Phylogenetic analysis was inferred from available mtDNA of P. stanleyi and other 24 snakes based on 13 concatenated PCGs (11,382 bp) with Boa constrictor as the outgroup using Bayesian inference (BI) method in MrBayes v3.2.2. The optimal substitution model (GTR + I + G) was implemented by MrModelTest 2.3 (Nylander 2004). We analyzed four parallel runs of Markov Chain Monte Carlo (MCMC) for 1,000,000 generations, sampling every 1000 generations and discarded 1000 trees as burn-in. The phylogenetic tree showed that P. stanleyi was the sister species of P. boulengeri within the genus of Pareas (Figure 1). The phylogenetic analysis result was consistent with the previous research. The genetic distance (p-distance) between P. stanleyi and P. formosensis, and between P. stanleyi and P. boulengeri was 20.16% and 18.44%, respectively, based on the 13 PCGs using MEGA 5.05 (Free Software Foundation, Boston, MA). The first determined mitogenome sequence of P. stanleyi will provide fundamental data for further exploring mDNA evolution in snakes.

Figure 1. The phylogenetic tree (P. stanleyi and other 24 snakes) were analyzed with Bayesian inference (BI) method, based on 13 PCGs. The GenBank accession number are listed in the figure. Numbers at the nodes represent posterior probabilities.

Disclosure statement

No potential conflict of interest was reported by the author(s).

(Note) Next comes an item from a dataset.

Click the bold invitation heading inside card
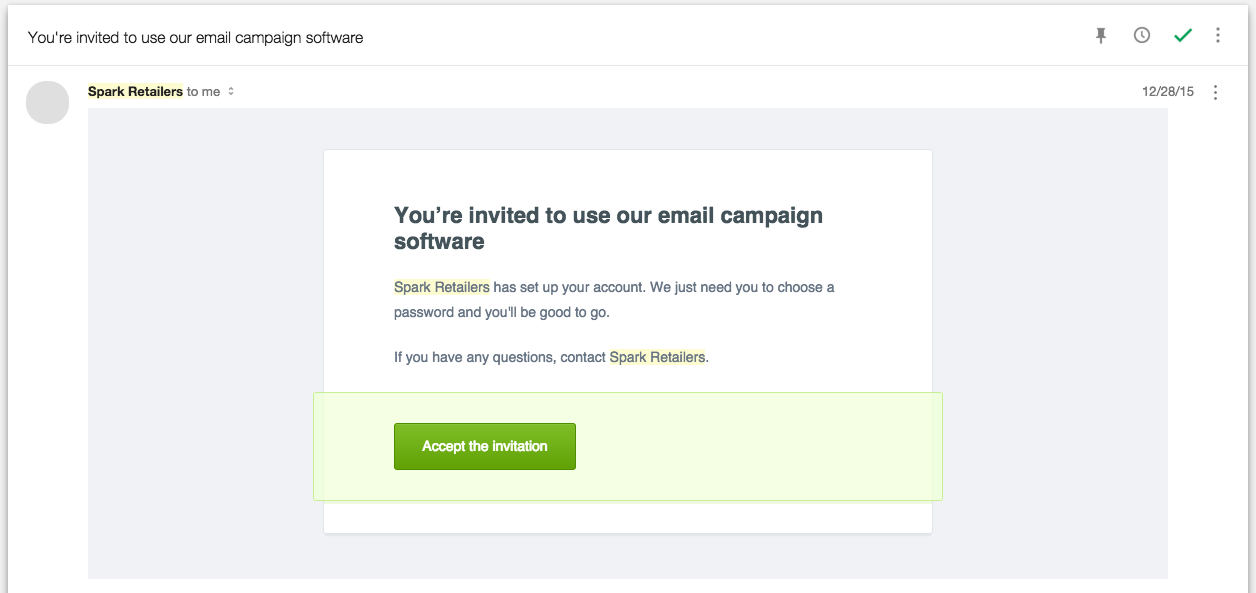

Data availability statement

The mitogenome data supporting this study are openly available in GenBank at (https://www.ncbi.nlm.nih.gov/nuccore/MW531673). Reference number (Accession no. MW531673). BioSample and SRA accession numbers are https://www.ncbi.nlm.nih.gov/biosample/SAMN17393257 and https://www.ncbi.nlm.nih.gov/sra/SRR13500293, respectively.

Additional information

Funding

This work was supported by Zhejiang Provincial Natural Science Foundation of China [LQ20C030001], National Natural Science Foundation of China [32001243], and Public Welfare Technology Application Research Project of Lishui City [2020GYX06].